In her novel, The Particular Sadness of Lemon Cake, Aimee Bender finds a way to make cake seem not just sad, but able to communicate a range of emotions which no food, not even a full Vegas buffet, can ordinarily express.
I’ll admit: if there’s going to be a sad cake, lemon makes the most sense. It’s appropriate, then, that Rose Edelstein asks her mother for lemon cake with chocolate icing for her ninth birthday, because, when Rose sneaks a warm piece of cake from the pan and slathers it in rich, drippy chocolate icing, she experiences more than the delectable spongy morsel she anticipates. In addition to tasting the sugar, flour, lemon peel, and eggs that make up the cake, Rose tastes the deep and debilitating loneliness her mother feels but says nothing about.

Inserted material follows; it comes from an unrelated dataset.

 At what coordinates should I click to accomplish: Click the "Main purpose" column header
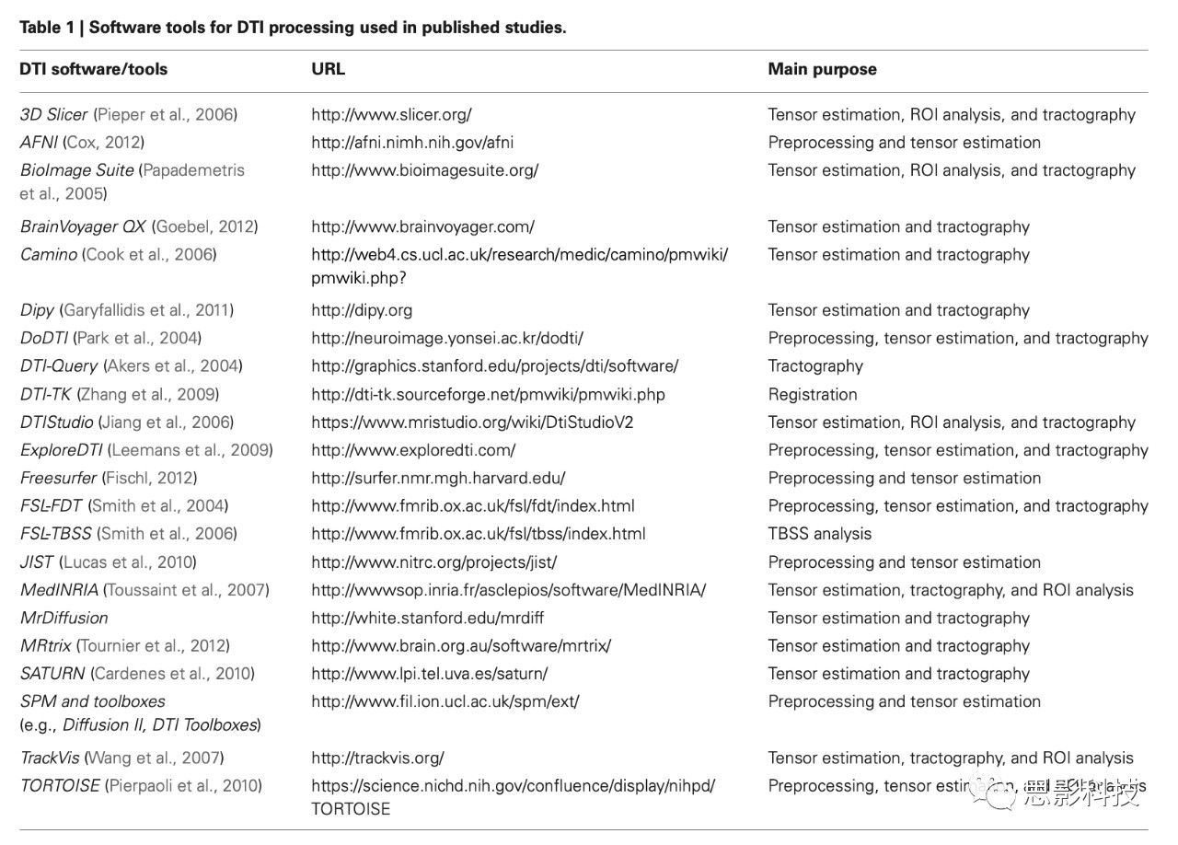[822, 69]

Rose’s ability to taste emotions is not exclusive to her mother; she can taste the emotions of whomever makes the food she eats. When she bites into a sandwich her brother has made, she is overwhelmed by the way it makes her feel hollow and scared—the reader’s first indicator that Rose isn’t the only one in this cast of characters who is hiding something. Rose is often so devastated by the feelings she tastes that she loses focus on the world around her.
I spent lunchtime at the porcelain base of the drinking fountain, which was half stopped up with pink gum, taking sip after sip of the warm metallic water that pushed through old pipes from plumbing built in the twenties, pouring rust and fluoride into my mouth, trying to erase my peanut-butter sandwich.The beauty of Bender’s storytelling is that somewhere in the midst of this surreal, epicurean coming-of-age story, readers will see themselves—they will understand, in ways both large and small, exactly what Rose is feeling. Bender’s writing is able to convey, in such strange worlds and stunning language, those experiences and emotions that resonate so deeply in everyone: the beautiful agony of first love; the pain that secrets are capable of causing; the moment when devotion and unwavering trust in a parent disintegrates and the world becomes a different, far more scary place; what breathing feels like the moment after you realize your life has just changed forever. In The Particular Sadness of Lemon Cake, all of this happens in mysterious ways and under magical circumstances, but we, as readers, are all too aware of the reality lying at the core of this world. A heartbreaking reality that is, ironically, understood so much more absolutely because of its fantastical elements.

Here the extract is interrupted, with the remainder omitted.